Los grifos son elementos indispensables en cualquier vivienda. Colocados en el fregadero, resultan imprescindibles para disponer de agua en todo momento, ya sea para lavar utensilios de cocina después de comer, llenar una jarra o servirte un vaso de agua. Su diseño ergonómico permite realizar estas tareas con comodidad, evitando la incomodidad de otros espacios menos profundos, como el lavabo del baño.
Además, los grifos cumplen una importante función estética. Su forma, acabado y combinación con el diseño de la cocina o el baño contribuyen a definir el estilo decorativo del hogar. En la actualidad, el mercado ofrece una amplia variedad de modelos que combinan eficiencia, innovación y estética, adaptándose tanto a ambientes modernos como clásicos.
¿Qué es exactamente un grifo?
Un grifo es un dispositivo mecánico que regula el flujo y la temperatura del agua. Se compone de válvulas, conductos y un sistema de mando que permite controlar la salida del agua fría y caliente. Dependiendo de su ubicación, puede tratarse de un grifo de cocina, de baño o de ducha. La elección del modelo adecuado dependerá de las necesidades funcionales, el tipo de instalación disponible y las preferencias estéticas del usuario.

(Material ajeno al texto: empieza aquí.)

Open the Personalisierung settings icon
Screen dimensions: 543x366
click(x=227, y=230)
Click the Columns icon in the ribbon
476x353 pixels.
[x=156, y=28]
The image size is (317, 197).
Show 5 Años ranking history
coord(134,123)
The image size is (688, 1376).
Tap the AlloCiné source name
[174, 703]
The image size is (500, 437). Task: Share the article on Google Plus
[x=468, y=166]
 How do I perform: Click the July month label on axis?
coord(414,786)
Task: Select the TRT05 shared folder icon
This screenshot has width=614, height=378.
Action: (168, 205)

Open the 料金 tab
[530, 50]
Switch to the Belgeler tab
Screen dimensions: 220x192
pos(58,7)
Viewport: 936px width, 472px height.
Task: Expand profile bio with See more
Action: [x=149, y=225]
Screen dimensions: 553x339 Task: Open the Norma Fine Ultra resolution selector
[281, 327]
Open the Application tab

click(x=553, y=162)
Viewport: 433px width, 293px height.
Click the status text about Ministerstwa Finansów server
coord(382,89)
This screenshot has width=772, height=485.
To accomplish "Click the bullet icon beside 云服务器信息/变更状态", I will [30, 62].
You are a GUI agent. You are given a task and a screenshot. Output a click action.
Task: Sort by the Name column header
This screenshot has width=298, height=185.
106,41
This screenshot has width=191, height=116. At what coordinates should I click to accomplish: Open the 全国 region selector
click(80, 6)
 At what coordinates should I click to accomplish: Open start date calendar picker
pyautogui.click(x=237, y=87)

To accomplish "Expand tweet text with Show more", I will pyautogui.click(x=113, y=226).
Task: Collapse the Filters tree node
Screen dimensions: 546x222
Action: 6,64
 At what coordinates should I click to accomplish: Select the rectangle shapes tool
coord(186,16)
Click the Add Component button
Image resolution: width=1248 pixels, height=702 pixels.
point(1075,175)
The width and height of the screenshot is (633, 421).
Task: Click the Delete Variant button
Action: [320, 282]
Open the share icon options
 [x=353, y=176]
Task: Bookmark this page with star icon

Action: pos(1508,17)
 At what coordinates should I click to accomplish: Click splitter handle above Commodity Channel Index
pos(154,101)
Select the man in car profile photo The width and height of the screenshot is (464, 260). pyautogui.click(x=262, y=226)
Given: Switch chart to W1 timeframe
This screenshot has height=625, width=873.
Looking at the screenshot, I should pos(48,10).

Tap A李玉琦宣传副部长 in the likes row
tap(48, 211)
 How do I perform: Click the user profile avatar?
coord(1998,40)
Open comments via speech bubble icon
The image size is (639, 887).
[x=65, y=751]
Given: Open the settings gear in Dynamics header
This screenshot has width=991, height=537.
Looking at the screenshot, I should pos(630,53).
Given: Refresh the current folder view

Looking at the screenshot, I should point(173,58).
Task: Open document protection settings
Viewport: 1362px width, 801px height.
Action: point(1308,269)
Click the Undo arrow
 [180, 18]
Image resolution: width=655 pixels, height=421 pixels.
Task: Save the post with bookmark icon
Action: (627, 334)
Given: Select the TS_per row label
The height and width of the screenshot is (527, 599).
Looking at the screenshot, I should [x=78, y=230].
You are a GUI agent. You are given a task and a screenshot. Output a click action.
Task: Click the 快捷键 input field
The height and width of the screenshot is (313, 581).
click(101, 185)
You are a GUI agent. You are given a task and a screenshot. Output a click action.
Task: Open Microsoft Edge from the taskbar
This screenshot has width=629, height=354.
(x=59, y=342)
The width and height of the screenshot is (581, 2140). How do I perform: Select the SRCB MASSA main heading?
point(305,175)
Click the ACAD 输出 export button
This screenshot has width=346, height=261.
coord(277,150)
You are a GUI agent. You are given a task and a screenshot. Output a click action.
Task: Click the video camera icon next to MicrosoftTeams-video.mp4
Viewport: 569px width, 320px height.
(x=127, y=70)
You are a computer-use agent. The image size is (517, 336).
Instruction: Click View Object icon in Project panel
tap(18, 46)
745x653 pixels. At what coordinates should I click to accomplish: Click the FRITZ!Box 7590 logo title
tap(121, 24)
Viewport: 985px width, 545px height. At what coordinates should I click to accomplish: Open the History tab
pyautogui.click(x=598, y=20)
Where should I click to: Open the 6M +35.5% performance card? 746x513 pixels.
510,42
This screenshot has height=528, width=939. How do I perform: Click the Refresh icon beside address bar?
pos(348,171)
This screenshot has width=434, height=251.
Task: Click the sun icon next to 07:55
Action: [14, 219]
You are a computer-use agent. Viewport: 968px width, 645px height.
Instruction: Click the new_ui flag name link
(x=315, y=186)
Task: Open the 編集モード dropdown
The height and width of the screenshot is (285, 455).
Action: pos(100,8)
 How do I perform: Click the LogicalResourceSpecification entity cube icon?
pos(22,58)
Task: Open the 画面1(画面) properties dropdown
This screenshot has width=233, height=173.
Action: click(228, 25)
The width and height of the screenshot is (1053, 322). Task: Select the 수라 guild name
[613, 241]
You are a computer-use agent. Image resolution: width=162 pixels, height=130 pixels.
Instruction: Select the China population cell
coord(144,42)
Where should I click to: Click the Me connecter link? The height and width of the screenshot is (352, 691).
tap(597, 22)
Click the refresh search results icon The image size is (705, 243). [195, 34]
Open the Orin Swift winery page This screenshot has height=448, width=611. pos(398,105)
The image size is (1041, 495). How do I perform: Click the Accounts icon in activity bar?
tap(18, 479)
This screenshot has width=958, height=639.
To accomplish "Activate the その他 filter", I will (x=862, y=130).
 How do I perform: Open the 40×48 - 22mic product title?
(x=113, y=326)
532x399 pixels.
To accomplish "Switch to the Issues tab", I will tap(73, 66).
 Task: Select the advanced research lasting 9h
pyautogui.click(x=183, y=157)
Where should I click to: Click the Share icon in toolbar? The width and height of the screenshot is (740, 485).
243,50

A continuación, se detallan los principales tipos de grifos existentes, clasificados según tres criterios básicos: sistema de apertura, tipo de instalación y diseño o funcionalidad.
¿Qué tipos de grifos existen según su sistema de apertura?
- - Monomando: cuentan con una sola palanca que se mueve verticalmente para abrir o cerrar el paso del agua y horizontalmente para regular la temperatura. Son prácticos, modernos y muy fáciles de usar.
- - Bimando: son los modelos clásicos con dos manillas independientes para el agua fría y caliente. Aunque su uso ha disminuido, todavía se prefieren en diseños de estilo tradicional.
- - Termostáticos: permiten seleccionar una temperatura específica y mantenerla estable durante su uso, evitando cambios bruscos de agua fría o caliente. Resultan muy seguros y cómodos.
- - Temporizados: se activan mediante un pulsador o sensor y cortan automáticamente el flujo tras unos segundos. Son ideales para baños públicos y espacios donde se busca reducir el consumo de agua.